New Way to Repair Cartilage Damage

The new technique provide support for cartilage cells as they regenerate new cartilage tissue

Duke biomedical engineers have developed a technique to use a natural polymer to fill in and protect cartilage wounds within joints, and to provide supportive scaffolding for new cartilage growth. Their advance offers a potential solution for a central problem in generating new cartilage: providing a support for cartilage cells as they regenerate cartilage tissue.

In tests on rabbits, Lori Setton, associate professor of biomedical engineering at Duke’s Pratt School of Engineering, and her research team stimulated new cartilage growth in knee joint cartilage defects using a light-activated polymer hydrogel composed from a specialized molecule, hyaluronan. The hyaluronan-based polymer creates a protective cap over the wound, enabling joint movement while providing the structural support and chemical environment for new cartilage tissue to grow and fill the defect.

Dana Nettles, a graduate student in Setton’s laboratory, presented the research findings on Monday, March 8, 2004, at the Orthopedic Research Society Annual meeting in San Francisco. A paper titled “In Situ Crosslinkable Hyaluronan for Articular Cartilage Repair” will be published in the March 2004 issue of Annals of Biomedical Engineering.

“We feel that the outcomes from this study suggest that therapies like this one hold promise for future, successful cartilage repair procedures,” said Nettles.

Trauma and injuries to the knees and hips commonly involve damage to the articular cartilage, the thin layer lining the ends of articulating joints. If left untreated, the cartilage defects do not repair because the local cells are unable to regenerate new tissue. Patients suffering from cartilage damage will go on to develop osteoarthritis, a degenerative joint disease characterized by the breakdown of the joint’s cartilage, causing pain and loss of movement. Nearly 21 million Americans suffer from osteoarthritis, principally in joints of the hip and knee.

Natural hyaluronan polymer in joints provides strength to cartilage and creates a cushioned self-lubricating surface that enables bones to rub against each other smoothly. Hyaluranon injections are already being used to ease joint pain, but the benefits fade after six months or so. Another approach involves culturing the patient’s own cells in the laboratory and then sewing a “tissue patch” into the injury site. Costing more than $26,000, the tissue patch approach works well for athletic injuries, but isn’t recommended for osteoarthritis treatment, said Setton.

Focusing on an alternative approach that provides for rapid and easy defect repair, Setton and her Duke University Medical Center colleague, T. Parker Vail of Orthopaedic Surgery, are developing a treatment to encourage natural cartilage tissue repair using the locally present cell population.

“Cartilage is a tissue that does not have the ability to heal itself, so there cannot be any healing without outside intervention,” Vail continued. “There are still many hurdles and challenges to overcome, but we have been very encouraged by the positive results to date. The bringing together of the expertise of the disparate fields of engineering and medicine will yield the breakthroughs necessary to advance biomedical research.”
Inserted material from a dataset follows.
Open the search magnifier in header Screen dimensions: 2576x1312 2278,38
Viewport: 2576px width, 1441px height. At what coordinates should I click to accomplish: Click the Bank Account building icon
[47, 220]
In their process, the researchers first created a hyaluronan-based solution that easily pours into cartilage tears and fills in ragged wound margins. The hyaluronan was chemically altered to have multiple sticky sites that are used to latch on to each other.

The researchers then treat the polymer gel with laser light, turning the liquid into a solid, a process that takes about 30 seconds.

“The solid polymer creates a scaffold of support that fills the defect, and provides the correct physical and chemical cues to enable cells that move into the defect to differentiate appropriately into cartilage cells,” said Setton.

Flexible and tough, the solid polymer has mechanical properties that can be controlled during synthesis for optimal function in the joint.

In a recently completed study, Vail applied the hyaluronan polymer to animal joint wounds in a operative procedure. After two weeks, cross sections showed that the material integrated well with existing cartilage tissue, and also encouraged cells to infiltrate and lay down new cartilage growth. The polymer also showed signs of degrading, something that needs to happen as new tissue grows to replace it, Setton said.

Calling the work a promising proof of concept, Setton said there is much work still to be done. Setton is working with Dana Nettles to optimize the properties that will make the hyaluronan polymer treatment most effective. For example, the researchers need to determine the pore size that optimizes nutrient diffusion and cell movement. They also need to know how much mechanical strength the polymer needs to maintain as new cells grow, and how quickly the polymer needs to degrade.

Ideally, Setton said she would like to develop a treatment that would last for at least 10 years.

“If we can heal lesions in joint cartilage with this type of bridge therapy, we could prevent end stage osteoarthritis that leads to knee replacements,” she said.

Setton’s collaborators include Vail and Mark Grinstaff of Boston University. This research was funded by support from the National Institutes of Health, the Orthopaedic Research and Education Foundation, and a pre-doctoral National Science Foundation fellowship.